- Exercise directions: Reproduce, word for word, the section of the data that begins with the line containing "You are a computer-use agent. Image" and ends with the line containing "pos(128,287)", including both of those lines.

***** Data supplied

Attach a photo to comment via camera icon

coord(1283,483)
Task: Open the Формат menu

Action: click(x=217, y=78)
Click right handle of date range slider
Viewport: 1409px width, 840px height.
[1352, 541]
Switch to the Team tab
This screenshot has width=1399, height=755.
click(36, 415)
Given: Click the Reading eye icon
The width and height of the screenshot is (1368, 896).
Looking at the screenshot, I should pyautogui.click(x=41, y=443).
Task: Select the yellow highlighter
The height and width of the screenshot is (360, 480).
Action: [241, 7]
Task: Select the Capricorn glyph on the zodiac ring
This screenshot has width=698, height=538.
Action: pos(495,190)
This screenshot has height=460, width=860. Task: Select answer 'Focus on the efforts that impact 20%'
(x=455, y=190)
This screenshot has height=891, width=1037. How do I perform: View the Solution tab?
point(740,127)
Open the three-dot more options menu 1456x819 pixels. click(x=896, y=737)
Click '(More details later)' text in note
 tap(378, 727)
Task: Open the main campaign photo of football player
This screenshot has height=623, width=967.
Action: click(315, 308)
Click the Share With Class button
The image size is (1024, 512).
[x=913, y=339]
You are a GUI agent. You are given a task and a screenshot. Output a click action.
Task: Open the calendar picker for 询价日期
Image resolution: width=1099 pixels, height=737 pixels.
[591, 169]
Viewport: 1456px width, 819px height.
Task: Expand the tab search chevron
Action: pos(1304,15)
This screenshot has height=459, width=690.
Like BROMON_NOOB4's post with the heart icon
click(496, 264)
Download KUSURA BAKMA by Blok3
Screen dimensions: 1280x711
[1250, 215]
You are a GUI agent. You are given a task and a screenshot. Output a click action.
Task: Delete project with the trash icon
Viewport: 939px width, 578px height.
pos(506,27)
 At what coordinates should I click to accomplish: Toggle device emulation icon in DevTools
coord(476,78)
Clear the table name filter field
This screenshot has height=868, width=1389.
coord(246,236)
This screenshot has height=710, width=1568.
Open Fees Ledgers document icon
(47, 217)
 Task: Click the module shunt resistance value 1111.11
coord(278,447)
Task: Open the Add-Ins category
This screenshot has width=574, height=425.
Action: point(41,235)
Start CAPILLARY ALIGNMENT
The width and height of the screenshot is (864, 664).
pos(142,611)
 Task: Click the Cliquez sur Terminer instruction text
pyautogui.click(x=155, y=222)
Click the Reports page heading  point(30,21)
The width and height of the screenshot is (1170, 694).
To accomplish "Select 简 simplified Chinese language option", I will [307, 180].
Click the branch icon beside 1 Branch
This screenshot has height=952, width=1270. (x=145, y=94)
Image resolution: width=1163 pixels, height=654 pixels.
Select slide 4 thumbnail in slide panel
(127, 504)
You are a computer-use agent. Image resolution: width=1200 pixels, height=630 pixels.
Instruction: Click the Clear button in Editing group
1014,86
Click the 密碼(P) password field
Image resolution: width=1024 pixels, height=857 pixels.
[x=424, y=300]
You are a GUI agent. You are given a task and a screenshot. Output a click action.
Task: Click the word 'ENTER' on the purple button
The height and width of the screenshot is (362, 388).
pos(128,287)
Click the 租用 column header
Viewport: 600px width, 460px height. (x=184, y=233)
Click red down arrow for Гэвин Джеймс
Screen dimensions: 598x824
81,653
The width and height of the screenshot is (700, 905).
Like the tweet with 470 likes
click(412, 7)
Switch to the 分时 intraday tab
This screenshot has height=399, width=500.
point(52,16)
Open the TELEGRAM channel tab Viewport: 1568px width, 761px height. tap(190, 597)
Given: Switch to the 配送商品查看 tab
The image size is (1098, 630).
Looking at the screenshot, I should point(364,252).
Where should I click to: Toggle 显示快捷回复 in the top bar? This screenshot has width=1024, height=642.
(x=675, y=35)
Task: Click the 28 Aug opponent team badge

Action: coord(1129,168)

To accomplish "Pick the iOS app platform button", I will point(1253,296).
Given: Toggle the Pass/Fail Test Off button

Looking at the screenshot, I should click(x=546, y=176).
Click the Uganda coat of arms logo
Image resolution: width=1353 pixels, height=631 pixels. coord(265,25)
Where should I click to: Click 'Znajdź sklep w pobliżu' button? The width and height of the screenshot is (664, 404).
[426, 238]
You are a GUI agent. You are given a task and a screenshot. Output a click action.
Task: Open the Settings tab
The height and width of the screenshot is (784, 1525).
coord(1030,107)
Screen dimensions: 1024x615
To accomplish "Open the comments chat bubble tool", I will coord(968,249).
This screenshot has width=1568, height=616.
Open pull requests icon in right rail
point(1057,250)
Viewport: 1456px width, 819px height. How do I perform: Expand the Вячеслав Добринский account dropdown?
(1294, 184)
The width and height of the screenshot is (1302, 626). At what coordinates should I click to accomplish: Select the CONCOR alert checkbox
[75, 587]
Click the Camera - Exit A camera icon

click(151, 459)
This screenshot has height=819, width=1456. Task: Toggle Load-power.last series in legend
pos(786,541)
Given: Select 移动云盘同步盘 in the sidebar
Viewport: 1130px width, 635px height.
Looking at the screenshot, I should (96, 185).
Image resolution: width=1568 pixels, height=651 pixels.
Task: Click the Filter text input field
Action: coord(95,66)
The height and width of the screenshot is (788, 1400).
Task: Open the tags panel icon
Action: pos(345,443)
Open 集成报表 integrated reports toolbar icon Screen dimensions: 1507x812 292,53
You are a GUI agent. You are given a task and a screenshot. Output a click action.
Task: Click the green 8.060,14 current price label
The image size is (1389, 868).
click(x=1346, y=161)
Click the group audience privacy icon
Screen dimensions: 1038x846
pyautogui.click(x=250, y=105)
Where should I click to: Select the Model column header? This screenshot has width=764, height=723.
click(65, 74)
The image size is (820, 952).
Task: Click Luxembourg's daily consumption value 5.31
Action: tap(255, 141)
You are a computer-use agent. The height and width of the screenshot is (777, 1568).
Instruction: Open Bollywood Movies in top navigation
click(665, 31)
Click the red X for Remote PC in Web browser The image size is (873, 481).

**********

- Output below:
You are a computer-use agent. Image resolution: width=1200 pixels, height=630 pixels.
Instruction: Click the Clear button in Editing group
1014,86
Click the 密碼(P) password field
Image resolution: width=1024 pixels, height=857 pixels.
[x=424, y=300]
You are a GUI agent. You are given a task and a screenshot. Output a click action.
Task: Click the word 'ENTER' on the purple button
The height and width of the screenshot is (362, 388).
pos(128,287)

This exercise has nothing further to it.